Un homme réalisant son premier film doit forcément prendre des risques pour se différencier des autres, tout en assurant ses arrières en utilisant des codes bien établis. Il est vrai que le récit de Buxton est fait de stéréotypes (parents absents, archétype de l'équipe de hockey). Mais pour dénoncer certaines vérités générales, il faut bien passer par ce genre de schémas pour être le plus juste possible. Ça tombe bien, Blackbird arrive à tenir son propos du début à la fin.

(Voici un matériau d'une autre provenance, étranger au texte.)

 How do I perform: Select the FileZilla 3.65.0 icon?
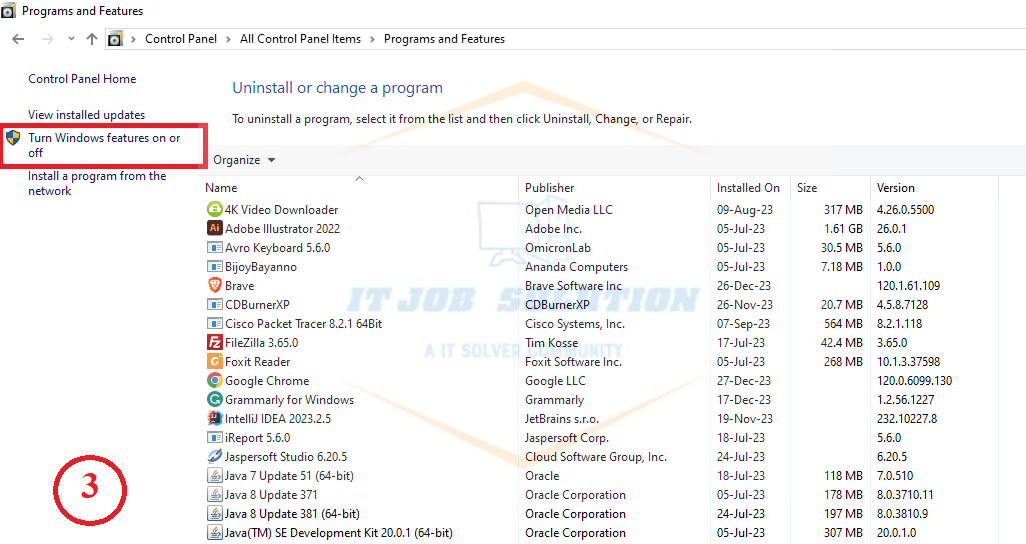click(x=214, y=343)
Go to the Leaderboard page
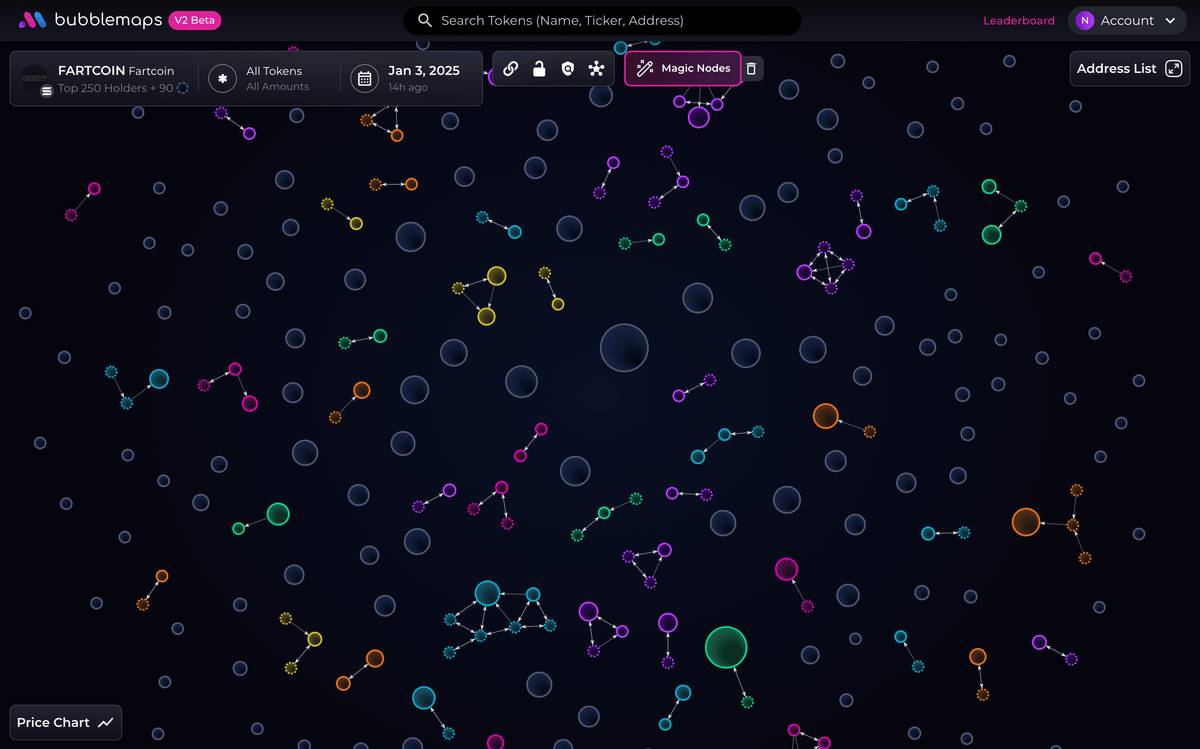 pos(1018,21)
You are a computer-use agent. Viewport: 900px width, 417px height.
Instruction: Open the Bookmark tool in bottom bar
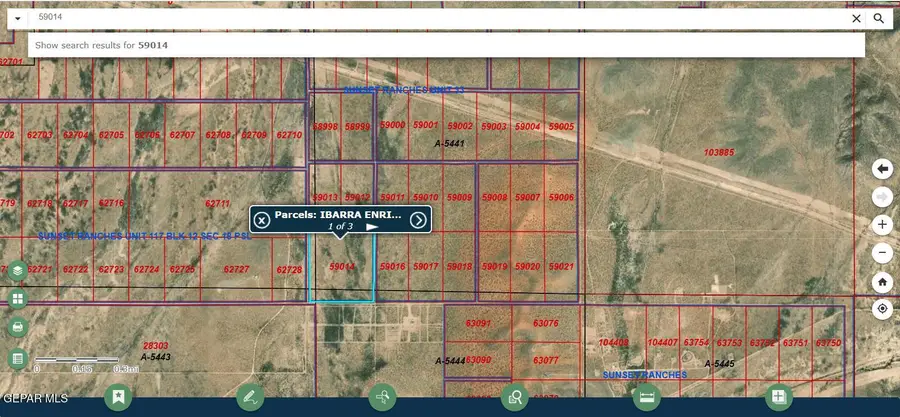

Cette première œuvre réussit dans deux domaines, sans forcément révolutionner les thèmes qu'elle traite. C'est à la fois un récit intelligent sur la prison et sur un système pénal parfois totalement inapproprié. Mais aussi et surtout un douloureux portrait d'un jeune homme (magnifiquement interprété par Connor Jessup) qui apprend la dure loi de la réalité : celle de se fondre dans la société pour être intégré. Mais il y a un prix à cela, qui est de renier son identité et ses convictions qui lui sont propres. Qui est-il et qu'a t-il vraiment fait ? Ce sont les questions que nous nous posons durant le visionnage.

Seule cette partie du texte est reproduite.